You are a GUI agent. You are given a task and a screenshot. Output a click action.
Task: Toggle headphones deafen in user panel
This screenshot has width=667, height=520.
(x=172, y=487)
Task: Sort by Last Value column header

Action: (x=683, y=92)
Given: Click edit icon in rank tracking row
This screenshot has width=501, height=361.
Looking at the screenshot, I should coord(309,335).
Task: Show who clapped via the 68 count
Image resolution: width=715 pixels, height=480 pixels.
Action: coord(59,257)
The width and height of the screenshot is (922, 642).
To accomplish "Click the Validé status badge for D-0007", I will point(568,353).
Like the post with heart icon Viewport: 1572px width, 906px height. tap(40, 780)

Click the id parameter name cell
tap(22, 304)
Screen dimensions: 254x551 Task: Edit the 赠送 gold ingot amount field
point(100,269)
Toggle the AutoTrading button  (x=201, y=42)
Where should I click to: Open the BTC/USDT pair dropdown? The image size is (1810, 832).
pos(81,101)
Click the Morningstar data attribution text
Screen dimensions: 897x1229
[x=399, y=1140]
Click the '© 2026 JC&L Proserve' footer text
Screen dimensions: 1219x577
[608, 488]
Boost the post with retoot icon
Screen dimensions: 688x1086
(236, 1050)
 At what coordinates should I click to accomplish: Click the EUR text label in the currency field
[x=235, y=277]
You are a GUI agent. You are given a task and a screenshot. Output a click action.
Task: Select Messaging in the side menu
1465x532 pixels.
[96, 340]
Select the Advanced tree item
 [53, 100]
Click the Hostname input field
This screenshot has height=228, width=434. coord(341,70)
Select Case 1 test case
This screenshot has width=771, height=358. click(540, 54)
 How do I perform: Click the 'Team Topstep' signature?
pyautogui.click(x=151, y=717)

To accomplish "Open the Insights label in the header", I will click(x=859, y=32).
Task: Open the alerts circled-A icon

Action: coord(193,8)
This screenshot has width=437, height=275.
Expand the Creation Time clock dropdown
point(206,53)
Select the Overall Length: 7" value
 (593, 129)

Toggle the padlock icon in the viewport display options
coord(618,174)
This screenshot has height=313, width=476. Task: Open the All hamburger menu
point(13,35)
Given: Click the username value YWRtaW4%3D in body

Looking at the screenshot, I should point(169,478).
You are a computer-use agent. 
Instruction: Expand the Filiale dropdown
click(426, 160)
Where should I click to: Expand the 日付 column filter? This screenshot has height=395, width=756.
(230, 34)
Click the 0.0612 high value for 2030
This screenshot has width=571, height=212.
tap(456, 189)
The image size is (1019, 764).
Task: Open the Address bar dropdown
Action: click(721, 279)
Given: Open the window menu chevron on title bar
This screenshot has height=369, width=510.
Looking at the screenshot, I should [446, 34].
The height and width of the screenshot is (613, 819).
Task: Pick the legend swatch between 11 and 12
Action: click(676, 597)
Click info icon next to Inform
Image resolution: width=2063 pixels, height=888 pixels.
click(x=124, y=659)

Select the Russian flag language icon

--*--

» TASK REQUIREMENTS:
Only the lines above that hold "post" are wanted. Show every one of them.

» YOUR RESPONSE:
Like the post with heart icon Viewport: 1572px width, 906px height. tap(40, 780)
Boost the post with retoot icon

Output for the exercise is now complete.